• **Problem statement**
Take the line containing "This screenshot has width=1308, height=569." and each line after it through the end of the data below, and return them exactly, minus any pictures.
-------- Task input
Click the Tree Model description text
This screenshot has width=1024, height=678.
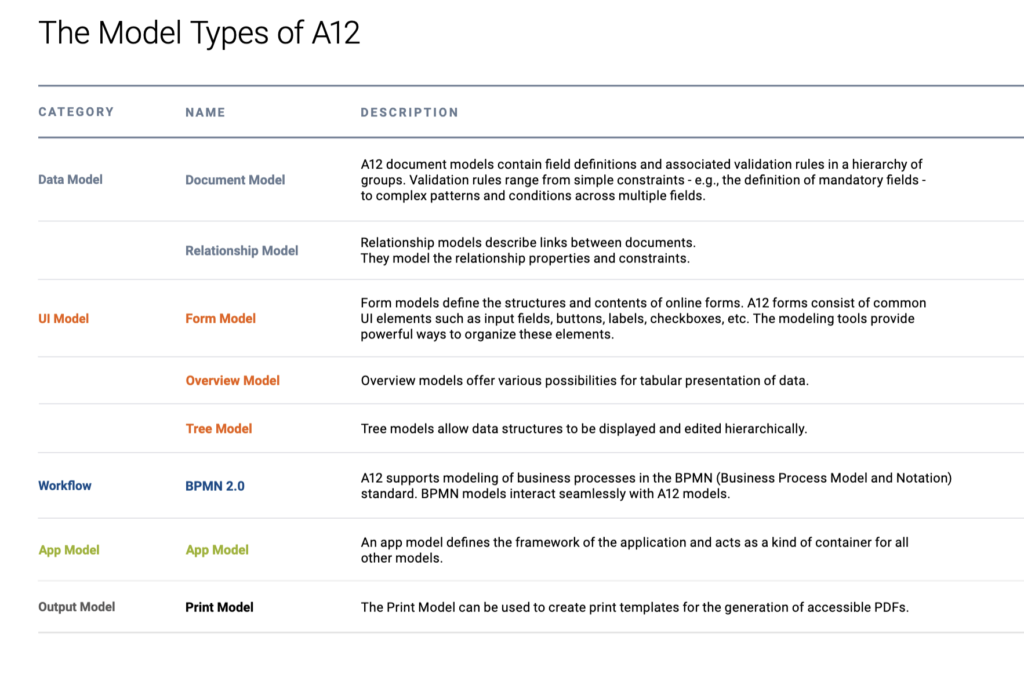(583, 429)
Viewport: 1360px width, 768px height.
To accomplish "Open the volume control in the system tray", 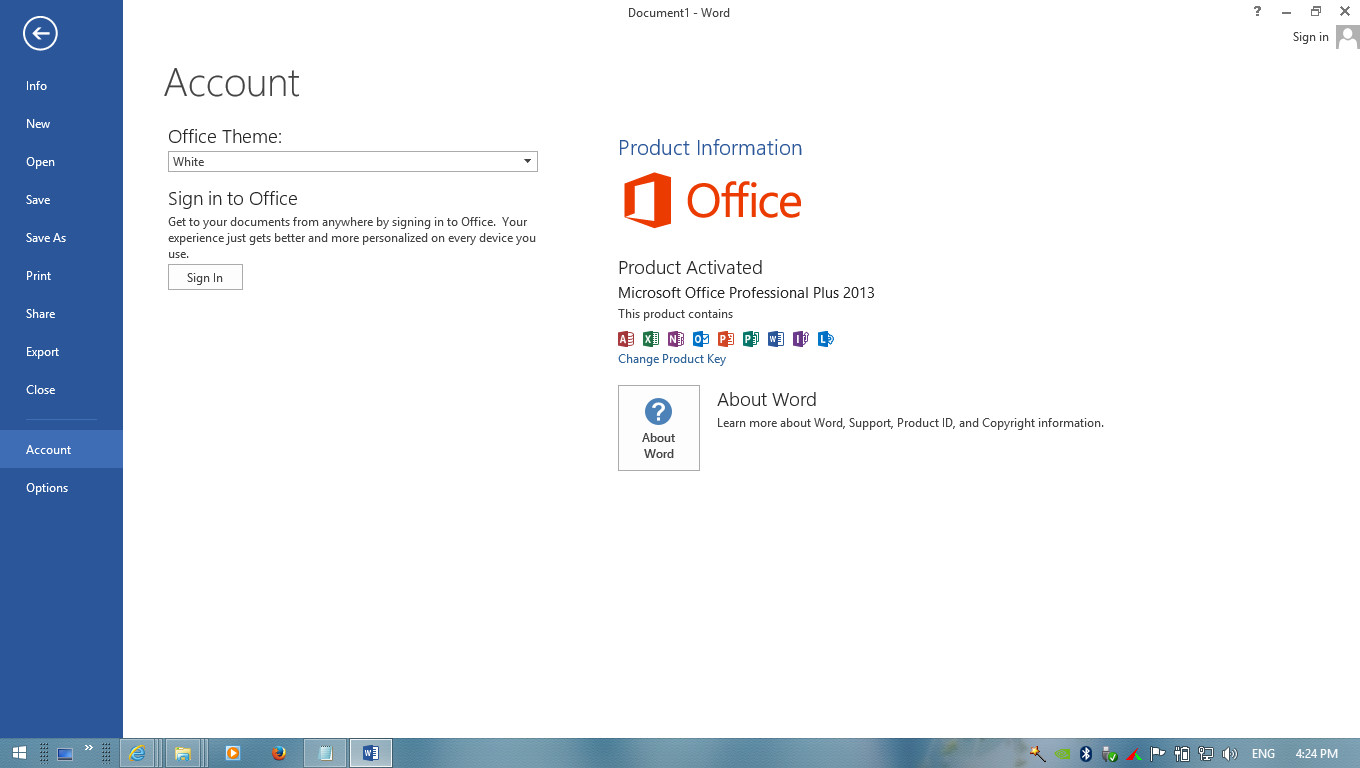I will point(1230,753).
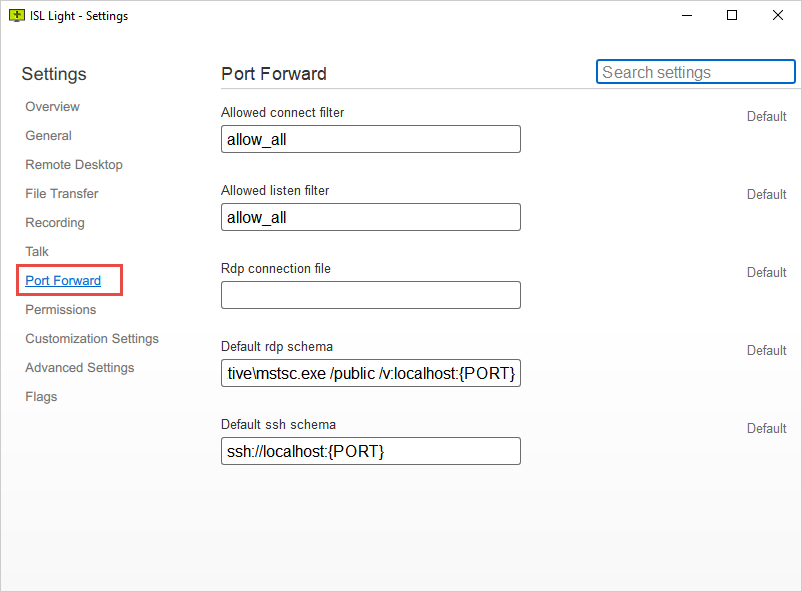Open the Permissions settings page
Image resolution: width=802 pixels, height=592 pixels.
coord(61,310)
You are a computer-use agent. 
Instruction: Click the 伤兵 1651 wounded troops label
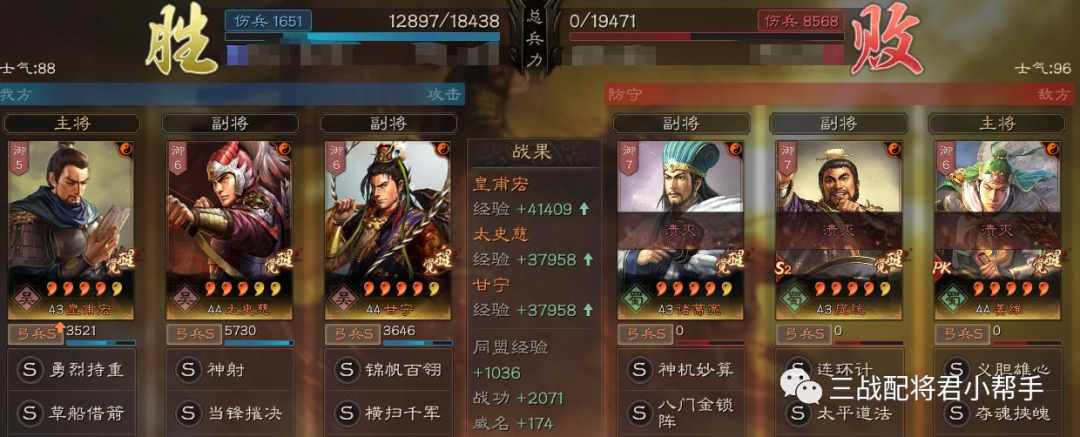[268, 21]
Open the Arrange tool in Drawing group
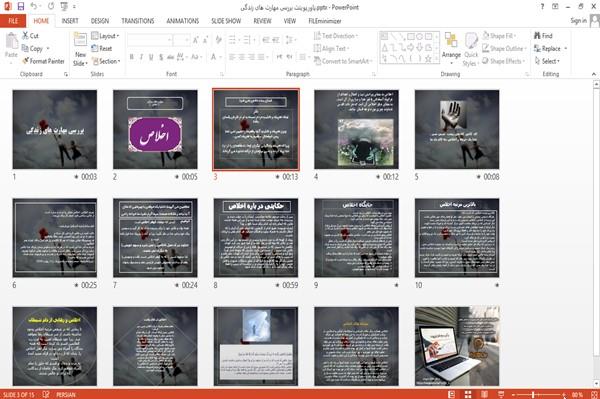 point(451,47)
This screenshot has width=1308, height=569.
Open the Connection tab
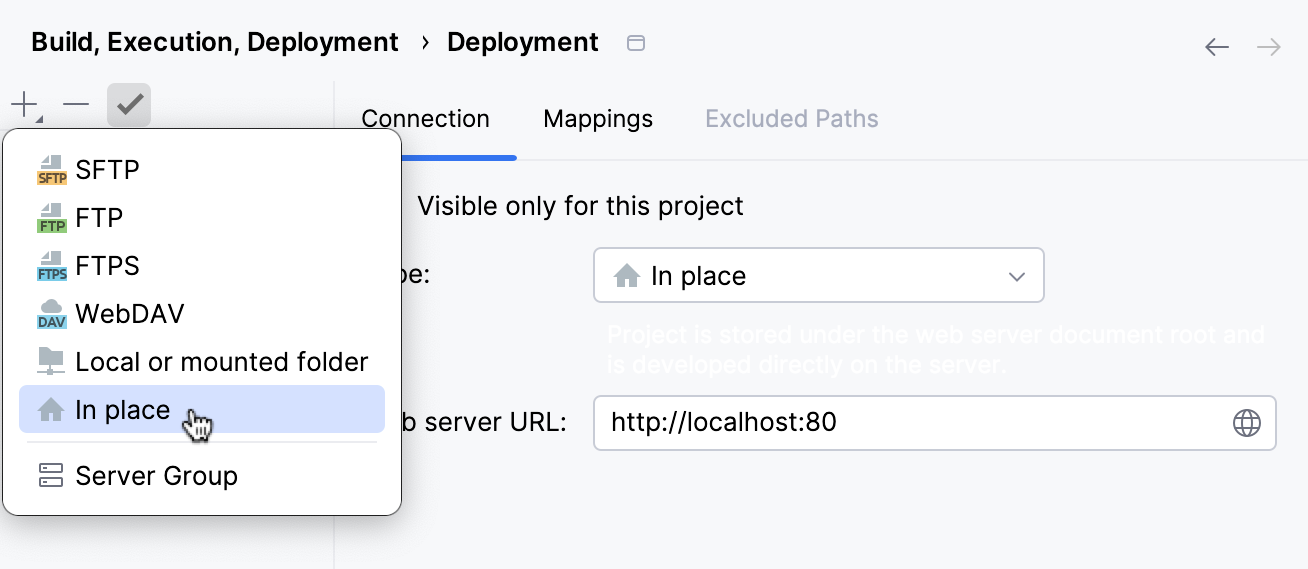click(426, 119)
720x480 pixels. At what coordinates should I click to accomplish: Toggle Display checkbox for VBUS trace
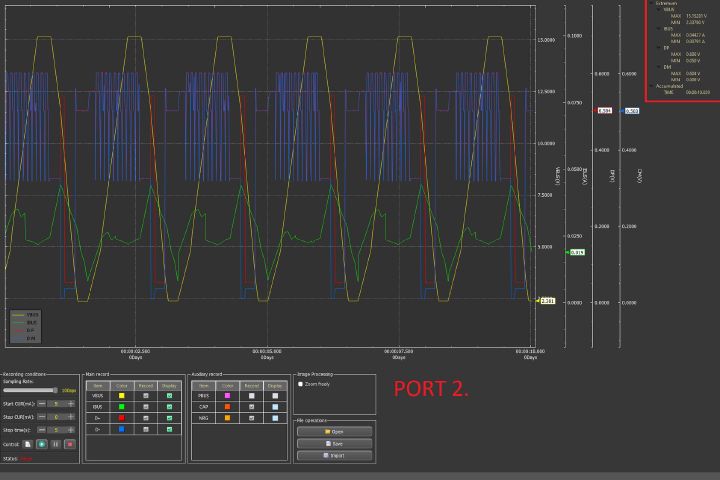coord(168,396)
----------------
• **Written solution**
This screenshot has width=1308, height=569.
Open the Connection tab
click(426, 119)
720x480 pixels. At what coordinates should I click to accomplish: Toggle Display checkbox for VBUS trace
coord(168,396)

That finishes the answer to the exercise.